(Screenshot grounding data)
□ □ □

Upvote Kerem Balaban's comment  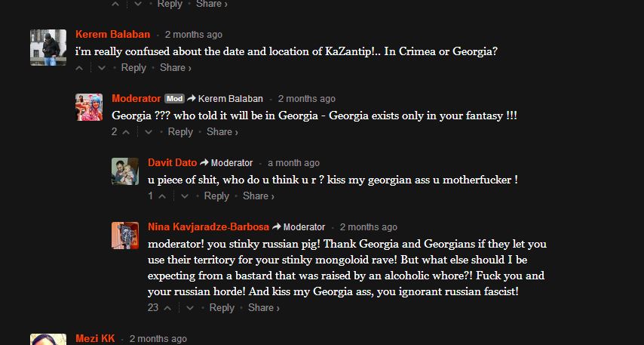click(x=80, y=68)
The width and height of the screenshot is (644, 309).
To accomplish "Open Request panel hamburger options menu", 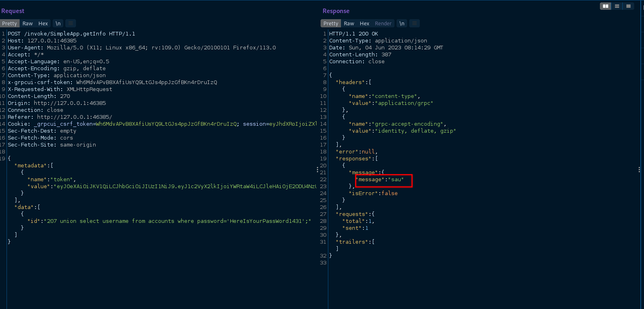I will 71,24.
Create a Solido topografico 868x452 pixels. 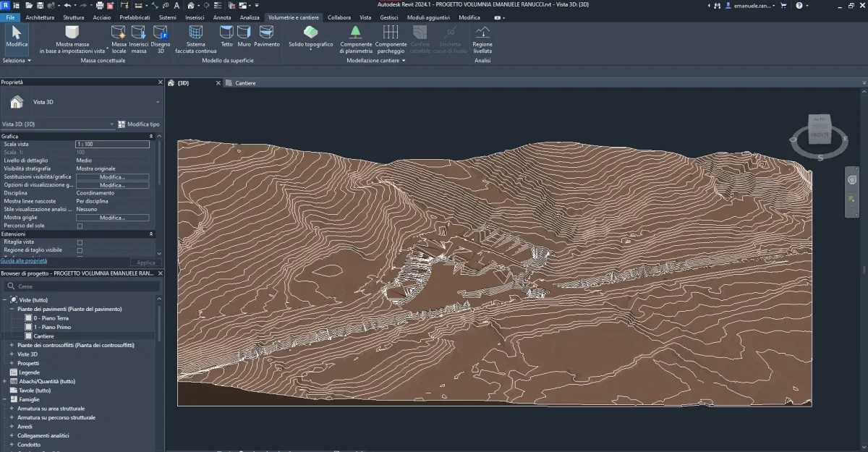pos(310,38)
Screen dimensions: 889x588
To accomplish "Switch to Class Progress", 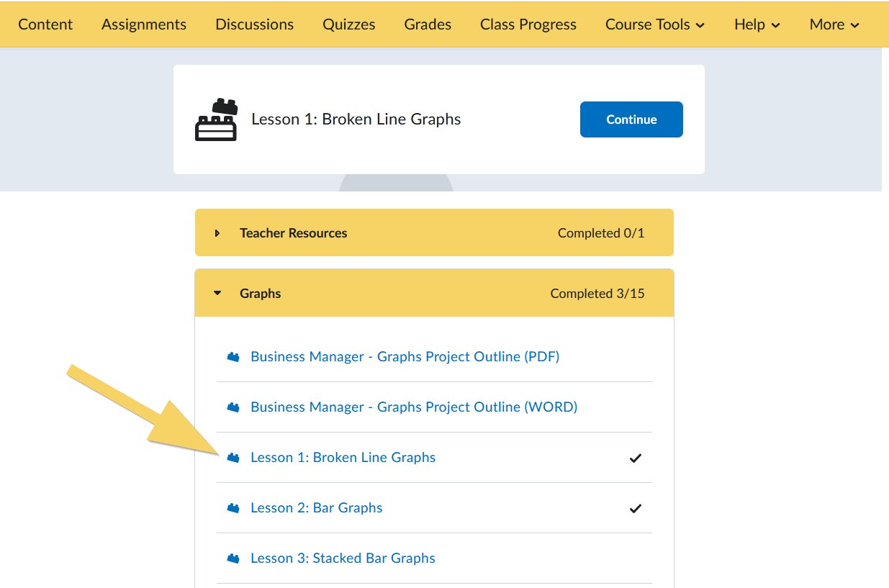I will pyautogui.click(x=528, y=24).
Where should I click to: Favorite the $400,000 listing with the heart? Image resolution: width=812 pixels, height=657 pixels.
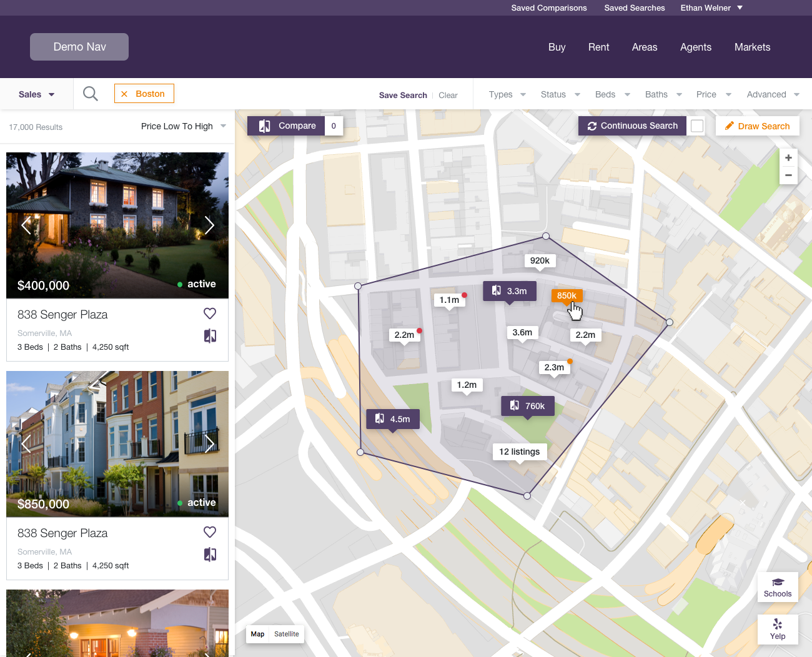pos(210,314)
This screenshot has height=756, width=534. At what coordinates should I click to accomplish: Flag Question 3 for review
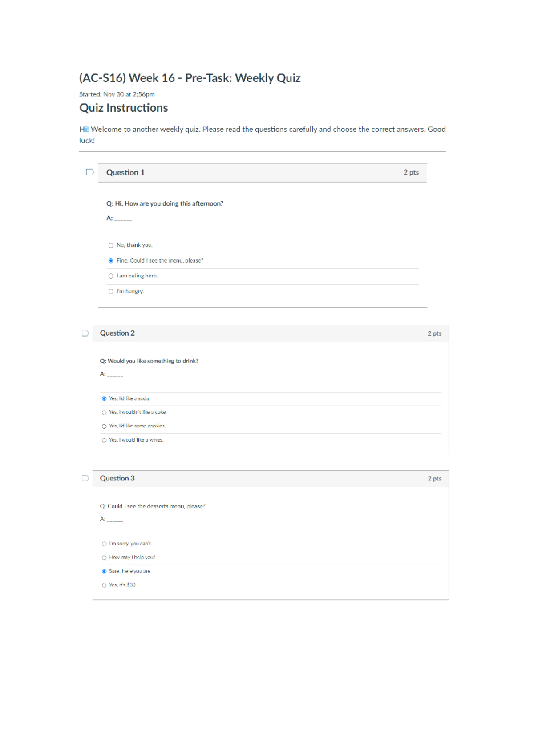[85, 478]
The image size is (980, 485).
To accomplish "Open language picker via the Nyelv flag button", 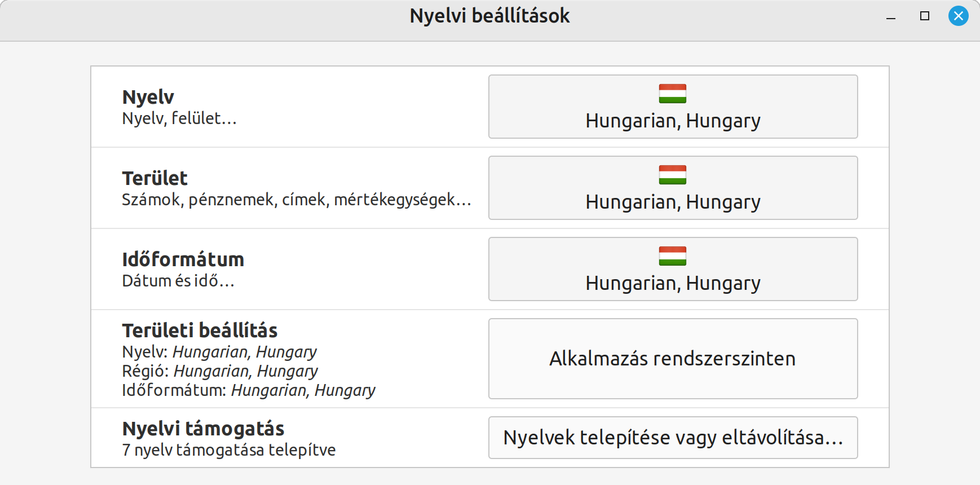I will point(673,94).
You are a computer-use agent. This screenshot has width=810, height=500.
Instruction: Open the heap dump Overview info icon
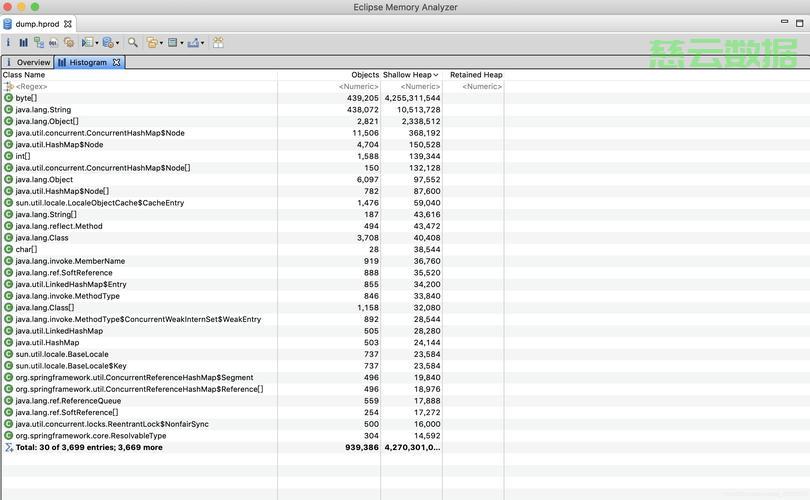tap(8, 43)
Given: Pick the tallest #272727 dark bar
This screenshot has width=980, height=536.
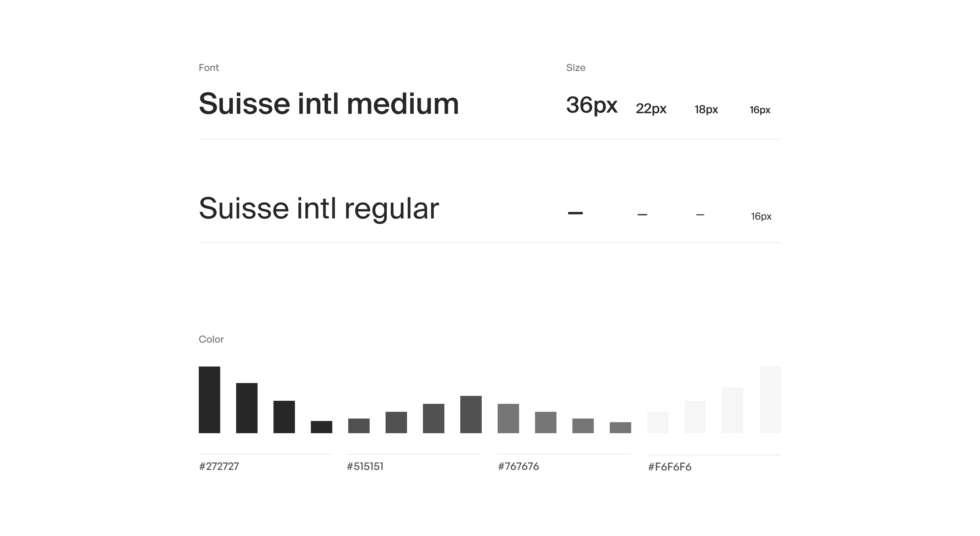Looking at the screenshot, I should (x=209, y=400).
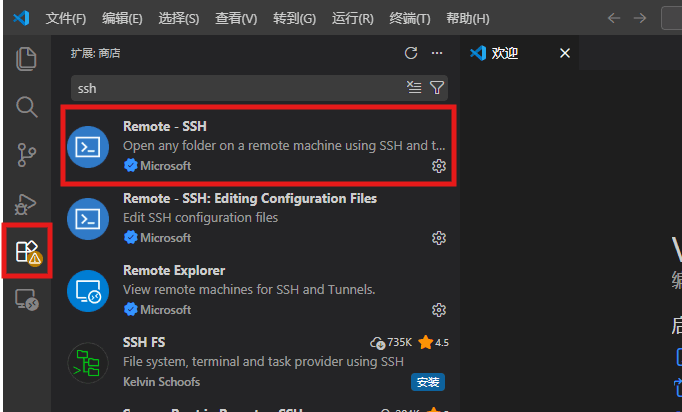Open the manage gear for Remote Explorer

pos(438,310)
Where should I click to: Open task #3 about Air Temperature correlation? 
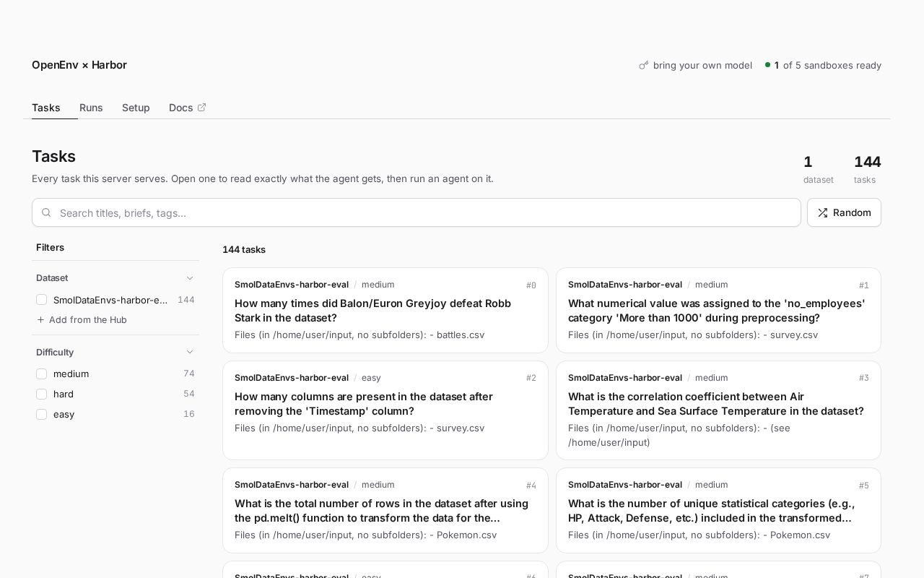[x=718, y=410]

□ □ □

**Work required**
Copy exactly the lines from the line containing "This screenshot has width=980, height=536." through the last line of the records above, both included, and leave out any pictures.

**Result of this task**
This screenshot has width=980, height=536.
Looking at the screenshot, I should (x=209, y=400).
Open the manage gear for Remote Explorer

pos(438,310)
Where should I click to: Open task #3 about Air Temperature correlation? 
[x=718, y=410]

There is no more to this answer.